Sacré sacre [Présuppositionalisme 1]

par Juil 15, 2019Apologia Philo2 commentaires

Nous sommes le 2 décembre 1804, dans l’église Notre-Dame de Paris. Une scène extraordinaire se produit : un militaire et homme politique d’origine corse se tient devant le pape Pie VII. Stupeur : il s’empare d’une couronne et la place lui-même sur sa tête.

Que se passe-t-il ici ? Nous avons une affirmation tonitruante qui est faite par ce dénommé Napoléon : « ce n’est pas de la part du Saint-Siège que je détiens mon autorité – il serait donc impropre que je le laisse placer la couronne sur ma tête ».

Voici ce qu’en a dit la Marquise de Rémusat : « La première idée était que le pape placerait cette couronne de ses propres mains ; mais Bonaparte se refusait à l’idée de la tenir de qui que ce fût. On détermina enfin que l’empereur se couronnerait lui-même et que le pape donnerait seulement sa bénédiction. » (Madame de Rémusat, Mémoires, Tome 2)

Inédit ? Certainement. Irrévérencieux ? Le mot est trop faible. Fourvoyé ? Sans doute. Clairvoyant ? Assurément !

Voici ce que Napoléon avait compris : un inférieur ne couronne pas son supérieur. Pourquoi ? Il n’en a pas l’autorité. L’autorisation et la certification viennent d’en haut et non pas d’en bas. « Sauf dans une démocratie », me dira-t-on.
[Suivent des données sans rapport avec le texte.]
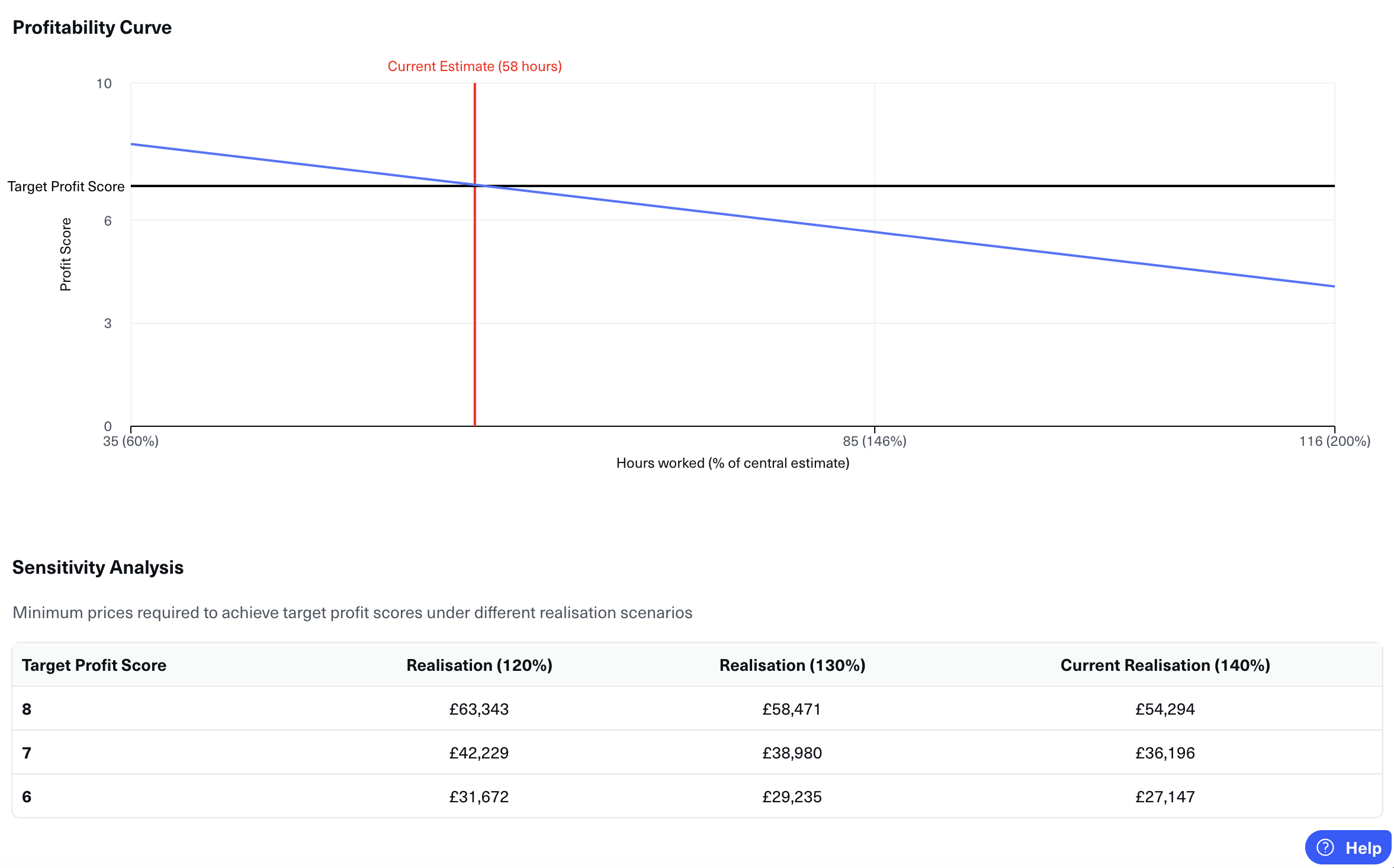Select the £54,294 price cell
This screenshot has width=1394, height=868.
[1164, 709]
Faux ! Le principe d’une démocratie est de dire que celui qui est en haut de la pyramide du pouvoir, c’est le peuple et son vote.

Il en va de même pour ce qui est de la connaissance. Comment sait-on ce qui est vrai ? Vous serez d’accord avec moi que pour bien étayer sa position, je dois citer les sources qui font autorité. Je ne peux pas citer la position philosophique de Jean-Claude Vandamme si je veux être pris au sérieux.
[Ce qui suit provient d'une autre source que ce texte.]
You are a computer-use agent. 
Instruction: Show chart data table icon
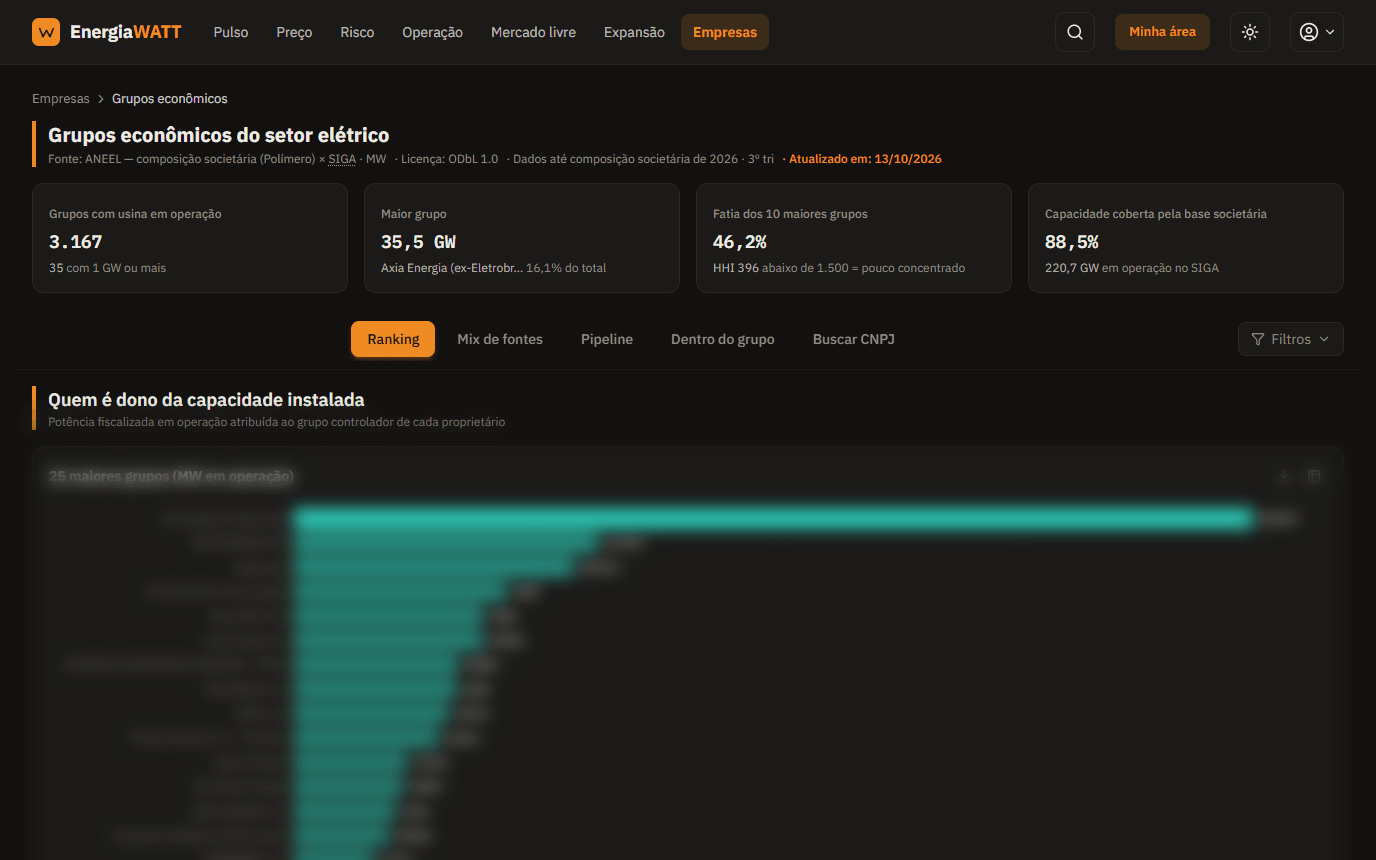(x=1314, y=476)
Ce principe (un inférieur ne couronne pas son supérieur) est la fondation de toute vision du monde solide. Ainsi, si quelqu’un veut prouver que Dieu est Dieu, il faudra que ce soit Dieu lui-même.

Beaucoup de personnes me disent : « je ne crois pas en Dieu parce que la science prouve qu’il n’existe pas » (ce qui est d’ailleurs faux, mais laissons ça de côté pour l’heure). Mais si Dieu est Dieu, et que la science fait partie des créatures de Dieu, alors nier l’existence de Dieu au nom de la science serait comme dire, en 1805 : « Napoléon n’est pas mon empereur : c’est Jean-René Tartampion qui me l’a dit ! » Qui s’en fiche de Mr Tartampion ? Il fait lui-même partie des sujets de Napoléon !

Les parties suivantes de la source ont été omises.